# EXERCISE DIRECTIONS
The data below is to be copied exactly, line by line.

--------------------

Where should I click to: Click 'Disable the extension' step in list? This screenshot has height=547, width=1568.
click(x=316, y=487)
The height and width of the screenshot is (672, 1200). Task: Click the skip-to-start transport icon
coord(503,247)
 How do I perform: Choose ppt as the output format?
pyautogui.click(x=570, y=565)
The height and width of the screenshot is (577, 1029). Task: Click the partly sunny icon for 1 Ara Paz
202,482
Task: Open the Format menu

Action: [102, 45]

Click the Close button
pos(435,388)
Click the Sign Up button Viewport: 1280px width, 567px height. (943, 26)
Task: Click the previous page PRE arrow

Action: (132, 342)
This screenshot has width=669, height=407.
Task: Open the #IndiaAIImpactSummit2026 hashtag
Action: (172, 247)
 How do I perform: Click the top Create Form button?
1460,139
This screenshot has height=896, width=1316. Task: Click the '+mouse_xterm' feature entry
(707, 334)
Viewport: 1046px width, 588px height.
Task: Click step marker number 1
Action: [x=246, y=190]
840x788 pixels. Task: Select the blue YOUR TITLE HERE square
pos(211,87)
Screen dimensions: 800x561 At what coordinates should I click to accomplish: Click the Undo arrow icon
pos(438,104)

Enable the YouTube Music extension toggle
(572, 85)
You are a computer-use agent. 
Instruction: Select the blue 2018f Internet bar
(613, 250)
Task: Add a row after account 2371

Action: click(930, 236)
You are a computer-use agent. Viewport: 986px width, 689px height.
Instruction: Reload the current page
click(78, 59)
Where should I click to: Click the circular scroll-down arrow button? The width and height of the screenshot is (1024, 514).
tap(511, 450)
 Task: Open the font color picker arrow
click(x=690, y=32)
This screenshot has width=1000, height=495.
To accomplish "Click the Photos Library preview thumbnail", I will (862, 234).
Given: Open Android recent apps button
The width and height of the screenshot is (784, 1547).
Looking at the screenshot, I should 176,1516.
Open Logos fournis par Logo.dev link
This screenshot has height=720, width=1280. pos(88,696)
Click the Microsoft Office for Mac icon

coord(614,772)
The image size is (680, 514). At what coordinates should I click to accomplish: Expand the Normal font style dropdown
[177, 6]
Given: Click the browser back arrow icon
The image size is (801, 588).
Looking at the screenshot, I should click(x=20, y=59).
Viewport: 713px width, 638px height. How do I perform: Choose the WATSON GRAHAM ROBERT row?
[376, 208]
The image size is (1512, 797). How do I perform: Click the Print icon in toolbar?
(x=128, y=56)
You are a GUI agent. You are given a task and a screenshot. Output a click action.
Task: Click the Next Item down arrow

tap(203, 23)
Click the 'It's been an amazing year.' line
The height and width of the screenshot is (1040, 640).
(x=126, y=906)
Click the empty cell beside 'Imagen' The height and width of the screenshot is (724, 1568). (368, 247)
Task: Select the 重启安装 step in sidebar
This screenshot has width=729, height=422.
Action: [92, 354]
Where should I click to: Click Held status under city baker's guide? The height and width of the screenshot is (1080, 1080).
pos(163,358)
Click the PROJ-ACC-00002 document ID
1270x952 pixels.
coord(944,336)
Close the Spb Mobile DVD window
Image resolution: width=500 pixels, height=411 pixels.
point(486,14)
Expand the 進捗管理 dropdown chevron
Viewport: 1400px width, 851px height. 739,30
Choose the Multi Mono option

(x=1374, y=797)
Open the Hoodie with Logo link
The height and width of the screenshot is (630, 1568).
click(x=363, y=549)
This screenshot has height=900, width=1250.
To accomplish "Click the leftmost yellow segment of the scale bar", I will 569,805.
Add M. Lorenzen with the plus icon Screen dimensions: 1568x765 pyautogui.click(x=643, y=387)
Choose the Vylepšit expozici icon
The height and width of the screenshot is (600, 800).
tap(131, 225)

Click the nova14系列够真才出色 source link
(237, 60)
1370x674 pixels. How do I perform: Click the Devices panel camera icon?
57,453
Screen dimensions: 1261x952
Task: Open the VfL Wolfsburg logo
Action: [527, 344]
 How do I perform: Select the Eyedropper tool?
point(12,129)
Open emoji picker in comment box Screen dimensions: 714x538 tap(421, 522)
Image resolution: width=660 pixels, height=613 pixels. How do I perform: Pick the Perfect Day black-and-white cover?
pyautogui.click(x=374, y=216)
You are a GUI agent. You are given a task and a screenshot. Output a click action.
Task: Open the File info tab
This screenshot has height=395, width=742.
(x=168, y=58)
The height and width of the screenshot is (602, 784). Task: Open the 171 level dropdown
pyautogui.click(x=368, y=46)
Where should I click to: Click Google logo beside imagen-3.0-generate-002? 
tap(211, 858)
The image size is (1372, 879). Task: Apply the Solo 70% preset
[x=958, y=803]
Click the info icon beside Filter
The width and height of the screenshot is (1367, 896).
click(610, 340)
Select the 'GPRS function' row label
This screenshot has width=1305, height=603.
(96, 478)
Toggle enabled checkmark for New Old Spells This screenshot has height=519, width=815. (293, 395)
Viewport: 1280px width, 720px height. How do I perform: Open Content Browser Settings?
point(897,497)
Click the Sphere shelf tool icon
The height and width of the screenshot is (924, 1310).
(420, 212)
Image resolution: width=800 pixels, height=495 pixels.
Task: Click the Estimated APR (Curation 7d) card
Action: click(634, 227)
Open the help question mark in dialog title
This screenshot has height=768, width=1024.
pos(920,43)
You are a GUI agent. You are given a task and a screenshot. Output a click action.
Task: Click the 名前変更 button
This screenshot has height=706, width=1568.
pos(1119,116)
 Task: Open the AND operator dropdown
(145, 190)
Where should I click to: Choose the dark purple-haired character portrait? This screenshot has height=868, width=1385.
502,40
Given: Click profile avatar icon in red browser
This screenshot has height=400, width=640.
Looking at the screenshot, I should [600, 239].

--------------------

# SOLUTION FOR THIS EXERCISE
Where should I click to: Click 'Disable the extension' step in list? This screenshot has height=547, width=1568.
click(x=316, y=487)
The height and width of the screenshot is (672, 1200). Task: Click the skip-to-start transport icon
coord(503,247)
 How do I perform: Choose ppt as the output format?
pyautogui.click(x=570, y=565)
The height and width of the screenshot is (577, 1029). Task: Click the partly sunny icon for 1 Ara Paz
202,482
Task: Open the Format menu

Action: [102, 45]

Click the Close button
pos(435,388)
Click the Sign Up button Viewport: 1280px width, 567px height. (943, 26)
Task: Click the previous page PRE arrow

Action: (132, 342)
This screenshot has width=669, height=407.
Task: Open the #IndiaAIImpactSummit2026 hashtag
Action: (172, 247)
 How do I perform: Click the top Create Form button?
1460,139
This screenshot has height=896, width=1316. Task: Click the '+mouse_xterm' feature entry
(707, 334)
Viewport: 1046px width, 588px height.
Task: Click step marker number 1
Action: [x=246, y=190]
840x788 pixels. Task: Select the blue YOUR TITLE HERE square
pos(211,87)
Screen dimensions: 800x561 At what coordinates should I click to accomplish: Click the Undo arrow icon
pos(438,104)

Enable the YouTube Music extension toggle
(572, 85)
You are a computer-use agent. 
Instruction: Select the blue 2018f Internet bar
(613, 250)
Task: Add a row after account 2371

Action: click(930, 236)
You are a computer-use agent. Viewport: 986px width, 689px height.
Instruction: Reload the current page
click(78, 59)
Where should I click to: Click the circular scroll-down arrow button? The width and height of the screenshot is (1024, 514).
tap(511, 450)
 Task: Open the font color picker arrow
click(x=690, y=32)
This screenshot has width=1000, height=495.
To accomplish "Click the Photos Library preview thumbnail", I will (862, 234).
Given: Open Android recent apps button
The width and height of the screenshot is (784, 1547).
Looking at the screenshot, I should 176,1516.
Open Logos fournis par Logo.dev link
This screenshot has height=720, width=1280. pos(88,696)
Click the Microsoft Office for Mac icon

coord(614,772)
The image size is (680, 514). At what coordinates should I click to accomplish: Expand the Normal font style dropdown
[177, 6]
Given: Click the browser back arrow icon
The image size is (801, 588).
Looking at the screenshot, I should click(x=20, y=59).
Viewport: 713px width, 638px height. How do I perform: Choose the WATSON GRAHAM ROBERT row?
[376, 208]
The image size is (1512, 797). How do I perform: Click the Print icon in toolbar?
(x=128, y=56)
You are a GUI agent. You are given a task and a screenshot. Output a click action.
Task: Click the Next Item down arrow

tap(203, 23)
Click the 'It's been an amazing year.' line
The height and width of the screenshot is (1040, 640).
(x=126, y=906)
Click the empty cell beside 'Imagen' The height and width of the screenshot is (724, 1568). (368, 247)
Task: Select the 重启安装 step in sidebar
This screenshot has width=729, height=422.
Action: [92, 354]
Where should I click to: Click Held status under city baker's guide? The height and width of the screenshot is (1080, 1080).
pos(163,358)
Click the PROJ-ACC-00002 document ID
1270x952 pixels.
coord(944,336)
Close the Spb Mobile DVD window
Image resolution: width=500 pixels, height=411 pixels.
point(486,14)
Expand the 進捗管理 dropdown chevron
Viewport: 1400px width, 851px height. 739,30
Choose the Multi Mono option

(x=1374, y=797)
Open the Hoodie with Logo link
The height and width of the screenshot is (630, 1568).
click(x=363, y=549)
This screenshot has height=900, width=1250.
To accomplish "Click the leftmost yellow segment of the scale bar", I will 569,805.
Add M. Lorenzen with the plus icon Screen dimensions: 1568x765 pyautogui.click(x=643, y=387)
Choose the Vylepšit expozici icon
The height and width of the screenshot is (600, 800).
tap(131, 225)

Click the nova14系列够真才出色 source link
(237, 60)
1370x674 pixels. How do I perform: Click the Devices panel camera icon?
57,453
Screen dimensions: 1261x952
Task: Open the VfL Wolfsburg logo
Action: [527, 344]
 How do I perform: Select the Eyedropper tool?
point(12,129)
Open emoji picker in comment box Screen dimensions: 714x538 tap(421, 522)
Image resolution: width=660 pixels, height=613 pixels. How do I perform: Pick the Perfect Day black-and-white cover?
pyautogui.click(x=374, y=216)
You are a GUI agent. You are given a task and a screenshot. Output a click action.
Task: Open the File info tab
This screenshot has height=395, width=742.
(x=168, y=58)
The height and width of the screenshot is (602, 784). Task: Open the 171 level dropdown
pyautogui.click(x=368, y=46)
Where should I click to: Click Google logo beside imagen-3.0-generate-002? 
tap(211, 858)
The image size is (1372, 879). Task: Apply the Solo 70% preset
[x=958, y=803]
Click the info icon beside Filter
The width and height of the screenshot is (1367, 896).
click(610, 340)
Select the 'GPRS function' row label
This screenshot has width=1305, height=603.
(96, 478)
Toggle enabled checkmark for New Old Spells This screenshot has height=519, width=815. (293, 395)
Viewport: 1280px width, 720px height. How do I perform: Open Content Browser Settings?
point(897,497)
Click the Sphere shelf tool icon
The height and width of the screenshot is (924, 1310).
(420, 212)
Image resolution: width=800 pixels, height=495 pixels.
Task: Click the Estimated APR (Curation 7d) card
Action: click(634, 227)
Open the help question mark in dialog title
This screenshot has height=768, width=1024.
pos(920,43)
You are a GUI agent. You are given a task and a screenshot. Output a click action.
Task: Click the 名前変更 button
This screenshot has height=706, width=1568.
pos(1119,116)
 Task: Open the AND operator dropdown
(145, 190)
Where should I click to: Choose the dark purple-haired character portrait? This screenshot has height=868, width=1385.
502,40
Given: Click profile avatar icon in red browser
This screenshot has height=400, width=640.
Looking at the screenshot, I should [600, 239].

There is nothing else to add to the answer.